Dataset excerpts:
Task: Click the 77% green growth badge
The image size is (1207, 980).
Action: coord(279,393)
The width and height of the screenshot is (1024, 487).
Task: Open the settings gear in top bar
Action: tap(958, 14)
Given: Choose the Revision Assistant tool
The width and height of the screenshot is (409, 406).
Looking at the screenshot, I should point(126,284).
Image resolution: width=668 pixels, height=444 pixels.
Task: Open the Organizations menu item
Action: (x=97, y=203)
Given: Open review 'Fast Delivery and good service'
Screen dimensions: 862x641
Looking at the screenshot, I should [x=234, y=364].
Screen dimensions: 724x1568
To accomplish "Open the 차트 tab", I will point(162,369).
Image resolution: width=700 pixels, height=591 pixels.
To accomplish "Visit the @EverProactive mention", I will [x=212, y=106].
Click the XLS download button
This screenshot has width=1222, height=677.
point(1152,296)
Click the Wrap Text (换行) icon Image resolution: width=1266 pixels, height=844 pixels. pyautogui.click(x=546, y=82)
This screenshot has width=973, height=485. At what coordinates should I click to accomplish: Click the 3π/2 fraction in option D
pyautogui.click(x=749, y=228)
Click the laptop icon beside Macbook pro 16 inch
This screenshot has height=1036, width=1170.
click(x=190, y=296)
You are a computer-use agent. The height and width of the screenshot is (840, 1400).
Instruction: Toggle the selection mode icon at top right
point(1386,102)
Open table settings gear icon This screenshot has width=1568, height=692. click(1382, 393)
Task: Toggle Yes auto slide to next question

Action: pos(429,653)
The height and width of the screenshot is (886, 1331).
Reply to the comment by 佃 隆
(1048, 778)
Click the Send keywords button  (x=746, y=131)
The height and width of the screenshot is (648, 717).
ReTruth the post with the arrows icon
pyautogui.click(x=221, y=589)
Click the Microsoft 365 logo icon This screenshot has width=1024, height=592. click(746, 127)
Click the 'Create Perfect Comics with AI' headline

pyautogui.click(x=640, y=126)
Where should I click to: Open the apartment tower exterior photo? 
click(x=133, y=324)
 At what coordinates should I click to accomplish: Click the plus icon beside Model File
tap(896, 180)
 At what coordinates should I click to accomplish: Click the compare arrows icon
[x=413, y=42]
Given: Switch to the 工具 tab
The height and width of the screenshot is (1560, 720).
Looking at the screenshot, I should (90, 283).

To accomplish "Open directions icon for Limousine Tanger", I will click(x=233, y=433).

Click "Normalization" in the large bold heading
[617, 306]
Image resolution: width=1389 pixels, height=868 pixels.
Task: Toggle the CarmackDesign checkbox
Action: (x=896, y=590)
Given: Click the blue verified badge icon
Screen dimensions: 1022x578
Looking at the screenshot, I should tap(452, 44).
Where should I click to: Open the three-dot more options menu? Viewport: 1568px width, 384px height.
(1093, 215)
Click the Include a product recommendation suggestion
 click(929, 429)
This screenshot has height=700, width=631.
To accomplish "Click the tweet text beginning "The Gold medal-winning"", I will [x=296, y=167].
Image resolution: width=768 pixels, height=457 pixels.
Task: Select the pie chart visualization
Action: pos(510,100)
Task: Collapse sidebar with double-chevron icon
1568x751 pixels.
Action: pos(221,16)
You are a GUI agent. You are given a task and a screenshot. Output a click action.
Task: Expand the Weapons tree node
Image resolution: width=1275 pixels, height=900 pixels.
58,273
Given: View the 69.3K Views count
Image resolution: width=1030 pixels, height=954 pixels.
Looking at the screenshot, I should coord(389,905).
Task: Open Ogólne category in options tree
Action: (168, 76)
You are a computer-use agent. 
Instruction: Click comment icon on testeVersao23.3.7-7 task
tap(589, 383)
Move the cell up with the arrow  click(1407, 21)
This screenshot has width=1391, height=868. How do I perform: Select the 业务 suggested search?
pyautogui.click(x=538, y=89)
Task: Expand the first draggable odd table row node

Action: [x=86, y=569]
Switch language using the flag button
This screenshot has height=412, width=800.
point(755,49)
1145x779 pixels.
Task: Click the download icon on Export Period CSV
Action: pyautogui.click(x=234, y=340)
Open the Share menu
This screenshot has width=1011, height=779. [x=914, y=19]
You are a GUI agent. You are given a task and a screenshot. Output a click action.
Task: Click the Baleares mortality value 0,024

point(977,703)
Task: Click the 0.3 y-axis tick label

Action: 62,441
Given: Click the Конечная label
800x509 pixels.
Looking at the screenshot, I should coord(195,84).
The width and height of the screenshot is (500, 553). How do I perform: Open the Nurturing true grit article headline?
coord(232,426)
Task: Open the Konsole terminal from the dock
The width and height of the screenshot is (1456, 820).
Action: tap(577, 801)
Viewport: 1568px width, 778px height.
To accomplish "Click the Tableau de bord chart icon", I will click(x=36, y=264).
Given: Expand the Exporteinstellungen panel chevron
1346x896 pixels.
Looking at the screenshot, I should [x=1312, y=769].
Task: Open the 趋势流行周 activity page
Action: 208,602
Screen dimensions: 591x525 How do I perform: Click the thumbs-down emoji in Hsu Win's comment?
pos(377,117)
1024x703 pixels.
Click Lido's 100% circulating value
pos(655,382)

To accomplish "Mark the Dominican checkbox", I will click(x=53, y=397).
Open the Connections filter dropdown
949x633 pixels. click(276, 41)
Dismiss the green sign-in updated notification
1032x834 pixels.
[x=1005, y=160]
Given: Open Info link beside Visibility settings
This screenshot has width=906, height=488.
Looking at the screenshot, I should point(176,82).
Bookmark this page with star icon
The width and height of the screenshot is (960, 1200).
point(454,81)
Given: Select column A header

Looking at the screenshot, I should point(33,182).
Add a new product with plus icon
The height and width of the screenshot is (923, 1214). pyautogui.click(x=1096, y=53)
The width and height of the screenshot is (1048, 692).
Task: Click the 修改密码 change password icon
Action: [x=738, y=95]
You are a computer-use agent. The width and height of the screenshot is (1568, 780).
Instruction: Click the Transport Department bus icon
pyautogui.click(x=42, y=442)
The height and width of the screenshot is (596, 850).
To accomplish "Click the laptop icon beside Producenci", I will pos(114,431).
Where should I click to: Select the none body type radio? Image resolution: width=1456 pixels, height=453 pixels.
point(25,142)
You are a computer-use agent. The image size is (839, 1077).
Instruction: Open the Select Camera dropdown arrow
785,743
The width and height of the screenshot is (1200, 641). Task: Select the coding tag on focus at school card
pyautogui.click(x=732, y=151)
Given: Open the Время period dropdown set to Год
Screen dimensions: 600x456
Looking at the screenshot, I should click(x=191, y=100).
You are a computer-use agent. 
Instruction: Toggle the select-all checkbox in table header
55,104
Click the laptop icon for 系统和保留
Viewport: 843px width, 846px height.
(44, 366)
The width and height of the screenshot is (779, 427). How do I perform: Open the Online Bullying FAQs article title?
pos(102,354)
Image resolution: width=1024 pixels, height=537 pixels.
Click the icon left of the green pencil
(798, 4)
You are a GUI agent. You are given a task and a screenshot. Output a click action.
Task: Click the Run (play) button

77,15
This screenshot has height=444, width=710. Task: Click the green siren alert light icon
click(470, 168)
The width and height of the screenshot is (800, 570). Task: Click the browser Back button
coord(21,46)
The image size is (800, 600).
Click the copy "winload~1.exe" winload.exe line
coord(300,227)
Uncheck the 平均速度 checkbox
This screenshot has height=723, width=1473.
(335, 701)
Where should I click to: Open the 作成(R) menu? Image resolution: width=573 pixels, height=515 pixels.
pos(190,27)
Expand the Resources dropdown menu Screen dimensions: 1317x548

WHAT YOU SHOULD DO
Retype every entry, keeping each character as it was.

TASK RESPONSE
Task: Click the 77% green growth badge
The image size is (1207, 980).
Action: coord(279,393)
The width and height of the screenshot is (1024, 487).
Task: Open the settings gear in top bar
Action: tap(958, 14)
Given: Choose the Revision Assistant tool
The width and height of the screenshot is (409, 406).
Looking at the screenshot, I should point(126,284).
Image resolution: width=668 pixels, height=444 pixels.
Task: Open the Organizations menu item
Action: (x=97, y=203)
Given: Open review 'Fast Delivery and good service'
Screen dimensions: 862x641
Looking at the screenshot, I should [x=234, y=364].
Screen dimensions: 724x1568
To accomplish "Open the 차트 tab", I will point(162,369).
Image resolution: width=700 pixels, height=591 pixels.
To accomplish "Visit the @EverProactive mention", I will [x=212, y=106].
Click the XLS download button
This screenshot has width=1222, height=677.
point(1152,296)
Click the Wrap Text (换行) icon Image resolution: width=1266 pixels, height=844 pixels. pyautogui.click(x=546, y=82)
This screenshot has width=973, height=485. At what coordinates should I click to accomplish: Click the 3π/2 fraction in option D
pyautogui.click(x=749, y=228)
Click the laptop icon beside Macbook pro 16 inch
This screenshot has height=1036, width=1170.
click(x=190, y=296)
You are a computer-use agent. The height and width of the screenshot is (840, 1400).
Instruction: Toggle the selection mode icon at top right
point(1386,102)
Open table settings gear icon This screenshot has width=1568, height=692. click(1382, 393)
Task: Toggle Yes auto slide to next question

Action: pos(429,653)
The height and width of the screenshot is (886, 1331).
Reply to the comment by 佃 隆
(1048, 778)
Click the Send keywords button  (x=746, y=131)
The height and width of the screenshot is (648, 717).
ReTruth the post with the arrows icon
pyautogui.click(x=221, y=589)
Click the Microsoft 365 logo icon This screenshot has width=1024, height=592. click(746, 127)
Click the 'Create Perfect Comics with AI' headline

pyautogui.click(x=640, y=126)
Where should I click to: Open the apartment tower exterior photo? 
click(x=133, y=324)
 At what coordinates should I click to accomplish: Click the plus icon beside Model File
tap(896, 180)
 At what coordinates should I click to accomplish: Click the compare arrows icon
[x=413, y=42]
Given: Switch to the 工具 tab
The height and width of the screenshot is (1560, 720).
Looking at the screenshot, I should (90, 283).

To accomplish "Open directions icon for Limousine Tanger", I will click(x=233, y=433).

Click "Normalization" in the large bold heading
[617, 306]
Image resolution: width=1389 pixels, height=868 pixels.
Task: Toggle the CarmackDesign checkbox
Action: (x=896, y=590)
Given: Click the blue verified badge icon
Screen dimensions: 1022x578
Looking at the screenshot, I should tap(452, 44).
Where should I click to: Open the three-dot more options menu? Viewport: 1568px width, 384px height.
(1093, 215)
Click the Include a product recommendation suggestion
 click(929, 429)
This screenshot has height=700, width=631.
To accomplish "Click the tweet text beginning "The Gold medal-winning"", I will [x=296, y=167].
Image resolution: width=768 pixels, height=457 pixels.
Task: Select the pie chart visualization
Action: pos(510,100)
Task: Collapse sidebar with double-chevron icon
1568x751 pixels.
Action: pos(221,16)
You are a GUI agent. You are given a task and a screenshot. Output a click action.
Task: Expand the Weapons tree node
Image resolution: width=1275 pixels, height=900 pixels.
58,273
Given: View the 69.3K Views count
Image resolution: width=1030 pixels, height=954 pixels.
Looking at the screenshot, I should coord(389,905).
Task: Open Ogólne category in options tree
Action: (168, 76)
You are a computer-use agent. 
Instruction: Click comment icon on testeVersao23.3.7-7 task
tap(589, 383)
Move the cell up with the arrow  click(1407, 21)
This screenshot has width=1391, height=868. How do I perform: Select the 业务 suggested search?
pyautogui.click(x=538, y=89)
Task: Expand the first draggable odd table row node

Action: [x=86, y=569]
Switch language using the flag button
This screenshot has height=412, width=800.
point(755,49)
1145x779 pixels.
Task: Click the download icon on Export Period CSV
Action: pyautogui.click(x=234, y=340)
Open the Share menu
This screenshot has width=1011, height=779. [x=914, y=19]
You are a GUI agent. You are given a task and a screenshot. Output a click action.
Task: Click the Baleares mortality value 0,024

point(977,703)
Task: Click the 0.3 y-axis tick label

Action: 62,441
Given: Click the Конечная label
800x509 pixels.
Looking at the screenshot, I should coord(195,84).
The width and height of the screenshot is (500, 553). How do I perform: Open the Nurturing true grit article headline?
coord(232,426)
Task: Open the Konsole terminal from the dock
The width and height of the screenshot is (1456, 820).
Action: tap(577, 801)
Viewport: 1568px width, 778px height.
To accomplish "Click the Tableau de bord chart icon", I will click(x=36, y=264).
Given: Expand the Exporteinstellungen panel chevron
1346x896 pixels.
Looking at the screenshot, I should [x=1312, y=769].
Task: Open the 趋势流行周 activity page
Action: 208,602
Screen dimensions: 591x525 How do I perform: Click the thumbs-down emoji in Hsu Win's comment?
pos(377,117)
1024x703 pixels.
Click Lido's 100% circulating value
pos(655,382)

To accomplish "Mark the Dominican checkbox", I will click(x=53, y=397).
Open the Connections filter dropdown
949x633 pixels. click(276, 41)
Dismiss the green sign-in updated notification
1032x834 pixels.
[x=1005, y=160]
Given: Open Info link beside Visibility settings
This screenshot has width=906, height=488.
Looking at the screenshot, I should point(176,82).
Bookmark this page with star icon
The width and height of the screenshot is (960, 1200).
point(454,81)
Given: Select column A header

Looking at the screenshot, I should point(33,182).
Add a new product with plus icon
The height and width of the screenshot is (923, 1214). pyautogui.click(x=1096, y=53)
The width and height of the screenshot is (1048, 692).
Task: Click the 修改密码 change password icon
Action: [x=738, y=95]
You are a computer-use agent. The width and height of the screenshot is (1568, 780).
Instruction: Click the Transport Department bus icon
pyautogui.click(x=42, y=442)
The height and width of the screenshot is (596, 850).
To accomplish "Click the laptop icon beside Producenci", I will pos(114,431).
Where should I click to: Select the none body type radio? Image resolution: width=1456 pixels, height=453 pixels.
point(25,142)
You are a computer-use agent. The image size is (839, 1077).
Instruction: Open the Select Camera dropdown arrow
785,743
The width and height of the screenshot is (1200, 641). Task: Select the coding tag on focus at school card
pyautogui.click(x=732, y=151)
Given: Open the Время period dropdown set to Год
Screen dimensions: 600x456
Looking at the screenshot, I should click(x=191, y=100).
You are a computer-use agent. 
Instruction: Toggle the select-all checkbox in table header
55,104
Click the laptop icon for 系统和保留
Viewport: 843px width, 846px height.
(44, 366)
The width and height of the screenshot is (779, 427). How do I perform: Open the Online Bullying FAQs article title?
pos(102,354)
Image resolution: width=1024 pixels, height=537 pixels.
Click the icon left of the green pencil
(798, 4)
You are a GUI agent. You are given a task and a screenshot. Output a click action.
Task: Click the Run (play) button

77,15
This screenshot has height=444, width=710. Task: Click the green siren alert light icon
click(470, 168)
The width and height of the screenshot is (800, 570). Task: Click the browser Back button
coord(21,46)
The image size is (800, 600).
Click the copy "winload~1.exe" winload.exe line
coord(300,227)
Uncheck the 平均速度 checkbox
This screenshot has height=723, width=1473.
(335, 701)
Where should I click to: Open the 作成(R) menu? Image resolution: width=573 pixels, height=515 pixels.
pos(190,27)
Expand the Resources dropdown menu Screen dimensions: 1317x548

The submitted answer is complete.